» **THE INPUT**:

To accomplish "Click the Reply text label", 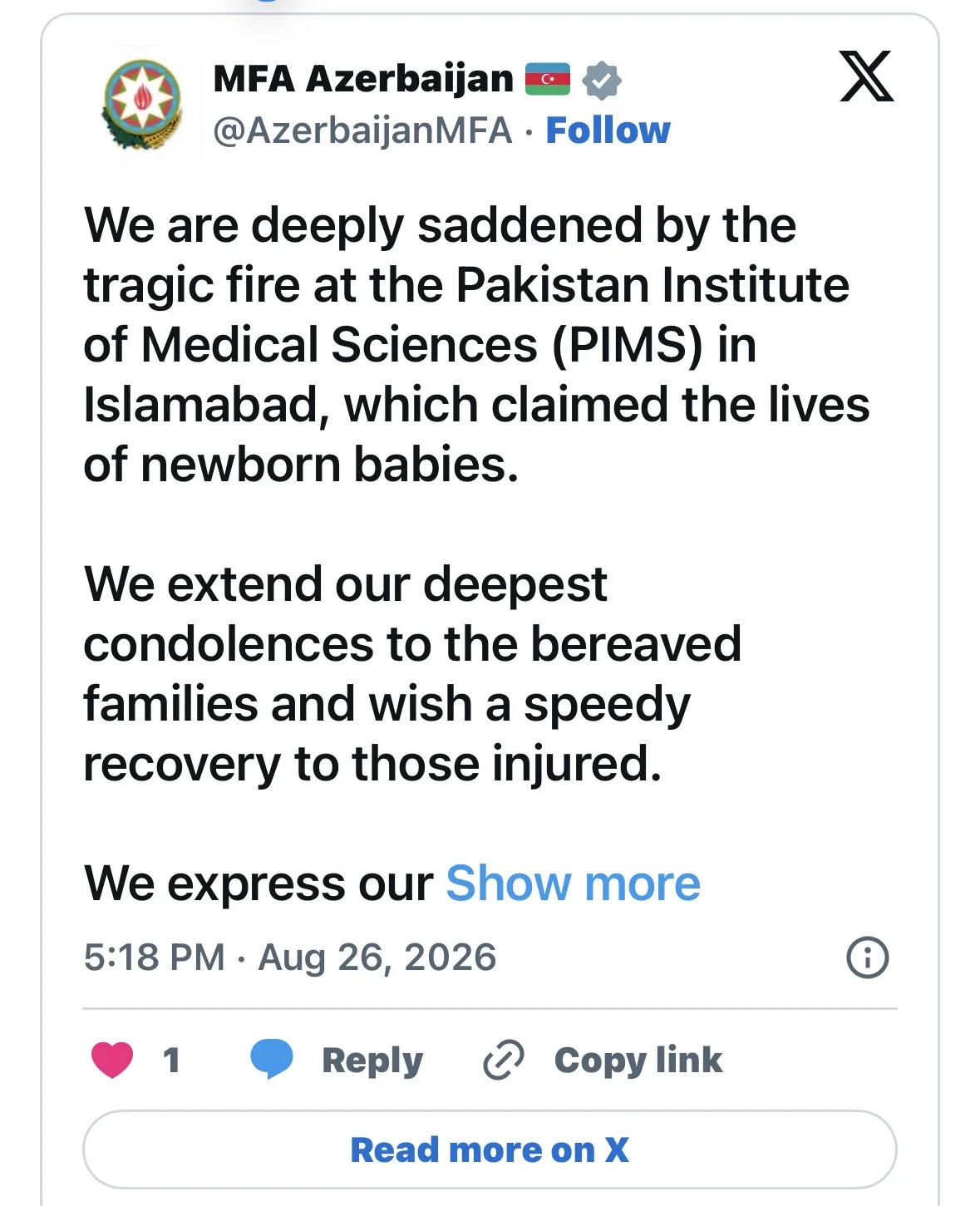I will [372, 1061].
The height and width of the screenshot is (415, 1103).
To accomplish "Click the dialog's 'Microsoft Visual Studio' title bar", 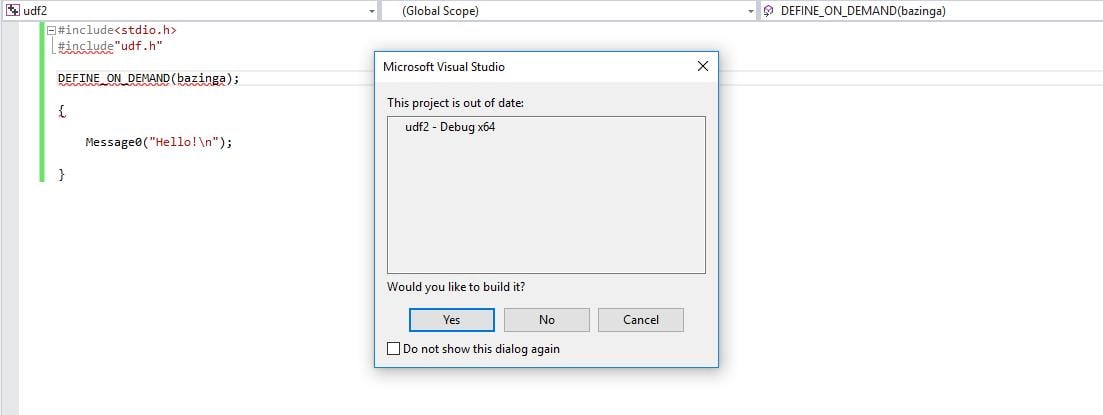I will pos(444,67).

...

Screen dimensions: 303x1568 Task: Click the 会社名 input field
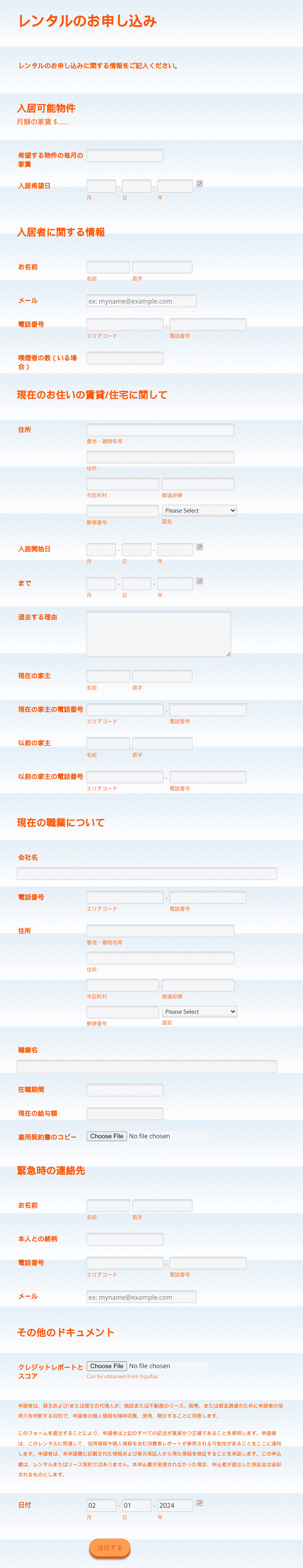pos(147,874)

» **REQUIREMENTS**: Starting at the record line containing "Screen dimensions: 303x1568" and ending at the one containing "pos(147,874)", write those lines out again, swapping "input field" for "text box" and keeping everything else as is. Omit the pictures from your answer.

» **RESULT OF THIS EXERCISE**:
Screen dimensions: 303x1568 Task: Click the 会社名 text box
pos(147,874)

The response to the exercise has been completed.